Sang Putri membelah kerumuman dayang. "Bukannya Patih sedang berada di medan perang bersama Ayahanda. Apa Ayahanda ingin menemuiku?"

"Beribu ampun Gusti Putri tapi Paduka Raja Baka telah tewas dalam pertempuran dengan pasukan Kerajaan Pengging," jawab Patih Gupala setelah menghela napas panjang.

"APA???" teriak Sang Putri dengan badan agak terhuyun karena kaget.

Para dayang sigap menangkap tangan Sang Putri agar kembali berdiri tegak "Anda baik-baik saja, Gusti Putri?" tanya dayang senior.

Sang Putri menghempaskan tangan para dayang. Dirinya juga maju dua langkah. "PATIH GUPALA, JAWAB AKU! SEMUA BOHONG, BUKAN? AYAHANDA MASIH HIDUPKAN?"

"Ampun Gusti Putri." Hanya itu yang keluar dari bibir Patih Gupala.

"Oh Dewata," ratap Sang Putri lalu dia terlihat menghembuskan napas pelan guna menenangkan diri.
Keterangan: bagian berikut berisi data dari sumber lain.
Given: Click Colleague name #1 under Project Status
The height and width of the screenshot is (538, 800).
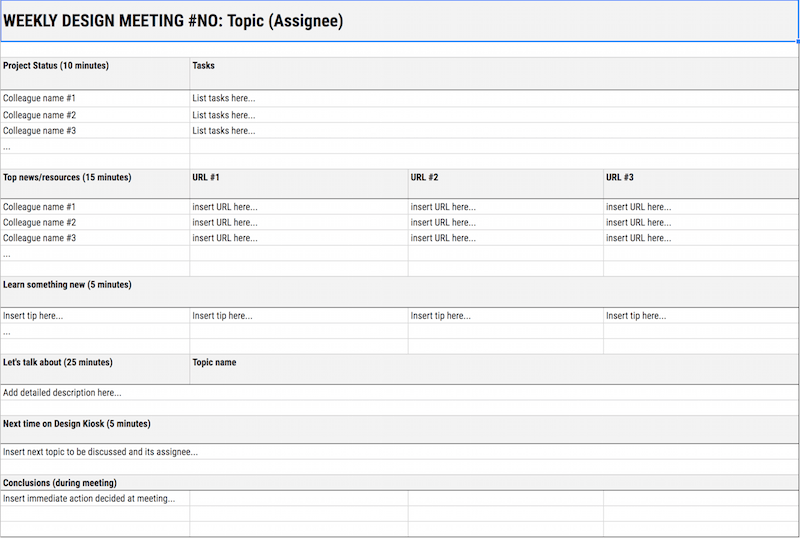Looking at the screenshot, I should pyautogui.click(x=39, y=98).
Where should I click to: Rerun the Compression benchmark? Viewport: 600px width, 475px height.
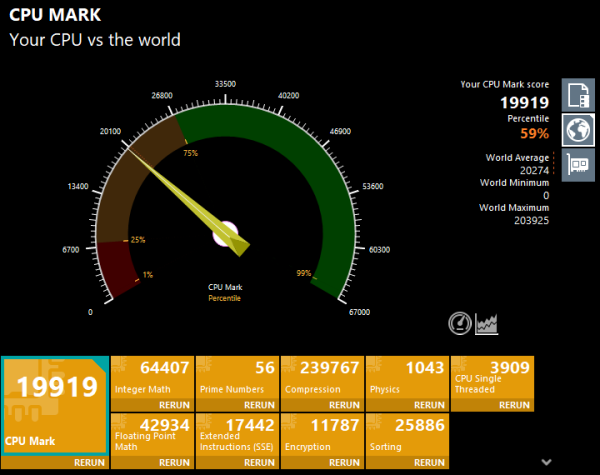347,405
Prabu Baka adalah ayahnya. Semua orang takut pada beliau apalagi wujudnya adalah raksasa. Tapi ayah tetap ayah sehingga sebagai anak dirinya pasti merasa sedih saat mengetahui beliau telah meninggal. Lebih sedih karena harus meninggal di medan perang sehingga tidak bisa dikebumikan secara layak. Sebagai raja, beliau memang terkenal kejam namun yang tidak diketahui banyak orang adalah Prabu Baka itu sosok ayah yang sangat menyanyangi anaknya.
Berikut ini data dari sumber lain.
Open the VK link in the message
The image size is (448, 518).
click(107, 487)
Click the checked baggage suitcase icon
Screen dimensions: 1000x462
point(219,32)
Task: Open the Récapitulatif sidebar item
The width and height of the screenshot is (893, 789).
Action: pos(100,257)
"Gusti Putri harus segera meninggalkan istana karena pasukan Kerajaan Pengging pasti sebentar lagi akan tiba dan mengepung tempat ini." Patih Gupala bangkit berdiri. "Hamba akan mengawal Gusti Putri hingga tiba di tempat aman. Silahkan ikuti hamba."
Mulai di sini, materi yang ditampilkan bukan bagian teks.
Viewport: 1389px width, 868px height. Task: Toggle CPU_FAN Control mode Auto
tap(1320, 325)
"Aku tidak akan meninggalkan istana ini kecuali nyawaku lepas dari ragaku!" balas Sang Putri dengan nada dingin.

"Tolong Gusti Putri. Sebelum wafat, Paduka Raja meminta hamba untuk melindungi Putri apapun yang terjadi. Hamba mohon, ikut dengan hamba."

"Aku tidak bersalah jadi mengapa harus kabur seperti pengecut?" tanya Sang Putri keras kepala.

"Pasukan Kerajaan Pengging akan meluluh lantahkan semua. Pangeran Bandung Bondowoso bahkan telah membunuh Prabu Baka dengan sadisnya." Patih Gupala bersimpuh lagi. "Gusti Putri tolong ikut dengan hamba."

Para dayang dan prajurit ikut bersimpuh lalu serempak berkata. "Gusti Putri."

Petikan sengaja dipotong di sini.